§ THE PROBLEM
Pick out every line of the rows below that contains the string "settings", and copy each one.

━━━━━ SUPPLIED RECORDS ━━━━━

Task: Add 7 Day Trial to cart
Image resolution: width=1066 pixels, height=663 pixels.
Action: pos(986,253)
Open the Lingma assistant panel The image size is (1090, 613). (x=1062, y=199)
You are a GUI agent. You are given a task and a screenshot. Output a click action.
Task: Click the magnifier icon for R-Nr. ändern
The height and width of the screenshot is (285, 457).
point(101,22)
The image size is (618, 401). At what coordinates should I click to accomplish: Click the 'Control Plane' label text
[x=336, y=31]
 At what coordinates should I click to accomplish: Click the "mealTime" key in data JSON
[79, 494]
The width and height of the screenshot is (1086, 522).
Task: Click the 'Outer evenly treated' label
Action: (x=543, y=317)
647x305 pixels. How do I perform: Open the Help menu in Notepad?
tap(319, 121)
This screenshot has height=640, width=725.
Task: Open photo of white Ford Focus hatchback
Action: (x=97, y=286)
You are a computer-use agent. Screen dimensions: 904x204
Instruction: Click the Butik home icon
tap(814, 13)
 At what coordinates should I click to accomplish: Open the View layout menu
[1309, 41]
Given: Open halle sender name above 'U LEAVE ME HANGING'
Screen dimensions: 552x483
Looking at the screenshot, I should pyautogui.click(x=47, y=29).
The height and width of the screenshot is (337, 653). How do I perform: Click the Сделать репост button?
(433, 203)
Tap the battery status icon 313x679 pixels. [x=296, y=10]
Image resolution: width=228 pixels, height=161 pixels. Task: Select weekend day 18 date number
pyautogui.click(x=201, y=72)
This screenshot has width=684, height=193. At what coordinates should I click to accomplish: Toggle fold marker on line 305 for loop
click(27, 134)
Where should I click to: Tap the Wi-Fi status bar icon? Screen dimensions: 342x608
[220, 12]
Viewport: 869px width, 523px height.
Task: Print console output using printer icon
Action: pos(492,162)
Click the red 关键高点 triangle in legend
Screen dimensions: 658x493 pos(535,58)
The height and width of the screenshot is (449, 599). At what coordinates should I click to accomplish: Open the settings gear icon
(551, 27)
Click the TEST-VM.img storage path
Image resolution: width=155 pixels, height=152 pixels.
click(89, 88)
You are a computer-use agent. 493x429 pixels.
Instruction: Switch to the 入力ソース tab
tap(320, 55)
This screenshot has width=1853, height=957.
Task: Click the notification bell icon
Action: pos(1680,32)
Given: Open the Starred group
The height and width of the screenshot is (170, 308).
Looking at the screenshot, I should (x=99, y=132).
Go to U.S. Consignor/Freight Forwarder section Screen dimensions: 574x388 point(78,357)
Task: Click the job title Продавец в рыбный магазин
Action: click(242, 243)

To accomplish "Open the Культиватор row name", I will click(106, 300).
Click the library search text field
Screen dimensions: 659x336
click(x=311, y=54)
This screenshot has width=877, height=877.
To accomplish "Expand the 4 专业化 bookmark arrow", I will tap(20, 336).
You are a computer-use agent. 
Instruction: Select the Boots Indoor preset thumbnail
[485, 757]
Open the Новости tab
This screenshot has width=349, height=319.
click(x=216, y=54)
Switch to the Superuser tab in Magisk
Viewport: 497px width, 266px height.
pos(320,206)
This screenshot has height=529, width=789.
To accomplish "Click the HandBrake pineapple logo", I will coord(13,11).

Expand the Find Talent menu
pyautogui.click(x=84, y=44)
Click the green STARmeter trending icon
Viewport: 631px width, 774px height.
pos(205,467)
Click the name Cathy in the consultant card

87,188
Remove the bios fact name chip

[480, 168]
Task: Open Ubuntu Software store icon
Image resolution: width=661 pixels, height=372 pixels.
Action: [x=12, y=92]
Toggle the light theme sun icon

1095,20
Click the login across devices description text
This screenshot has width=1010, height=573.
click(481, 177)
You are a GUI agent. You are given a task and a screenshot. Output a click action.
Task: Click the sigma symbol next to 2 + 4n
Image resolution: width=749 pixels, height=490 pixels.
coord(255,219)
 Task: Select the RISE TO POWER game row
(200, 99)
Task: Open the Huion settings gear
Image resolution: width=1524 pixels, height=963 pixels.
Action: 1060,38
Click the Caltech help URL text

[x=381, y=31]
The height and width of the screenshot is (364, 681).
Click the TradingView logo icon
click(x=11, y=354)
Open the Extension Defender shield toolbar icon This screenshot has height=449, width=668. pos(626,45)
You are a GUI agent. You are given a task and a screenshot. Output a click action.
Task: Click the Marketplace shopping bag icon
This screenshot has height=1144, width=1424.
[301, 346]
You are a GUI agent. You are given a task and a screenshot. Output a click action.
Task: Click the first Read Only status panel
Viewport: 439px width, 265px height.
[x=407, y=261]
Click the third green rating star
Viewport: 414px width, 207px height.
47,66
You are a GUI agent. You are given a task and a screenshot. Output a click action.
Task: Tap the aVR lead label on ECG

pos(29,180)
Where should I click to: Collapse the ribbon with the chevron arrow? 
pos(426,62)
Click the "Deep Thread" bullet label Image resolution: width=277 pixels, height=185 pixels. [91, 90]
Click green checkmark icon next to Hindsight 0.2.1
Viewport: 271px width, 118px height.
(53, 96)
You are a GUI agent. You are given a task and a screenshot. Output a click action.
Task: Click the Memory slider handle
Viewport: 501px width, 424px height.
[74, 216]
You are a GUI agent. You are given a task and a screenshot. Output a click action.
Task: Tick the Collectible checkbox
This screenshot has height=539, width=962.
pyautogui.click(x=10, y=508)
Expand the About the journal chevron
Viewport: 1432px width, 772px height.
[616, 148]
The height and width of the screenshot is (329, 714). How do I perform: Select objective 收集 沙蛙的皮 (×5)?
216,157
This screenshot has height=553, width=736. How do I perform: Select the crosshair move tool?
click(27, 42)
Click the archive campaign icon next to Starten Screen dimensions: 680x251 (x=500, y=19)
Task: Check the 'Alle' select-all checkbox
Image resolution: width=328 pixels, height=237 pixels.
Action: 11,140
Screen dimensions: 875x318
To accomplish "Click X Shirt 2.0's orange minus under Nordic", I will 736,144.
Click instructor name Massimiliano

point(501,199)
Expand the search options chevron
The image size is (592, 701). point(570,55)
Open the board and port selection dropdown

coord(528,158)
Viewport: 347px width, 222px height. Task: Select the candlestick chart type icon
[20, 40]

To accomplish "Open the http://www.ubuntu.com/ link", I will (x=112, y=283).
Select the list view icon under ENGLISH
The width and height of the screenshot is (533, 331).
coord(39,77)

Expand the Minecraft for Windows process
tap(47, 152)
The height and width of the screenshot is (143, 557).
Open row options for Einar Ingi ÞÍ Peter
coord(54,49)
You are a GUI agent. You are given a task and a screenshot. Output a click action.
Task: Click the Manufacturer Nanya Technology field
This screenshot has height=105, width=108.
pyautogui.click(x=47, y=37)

━━━━━

§ EXERCISE RESPONSE
The height and width of the screenshot is (449, 599). At what coordinates should I click to accomplish: Open the settings gear icon
Task: Open the Huion settings gear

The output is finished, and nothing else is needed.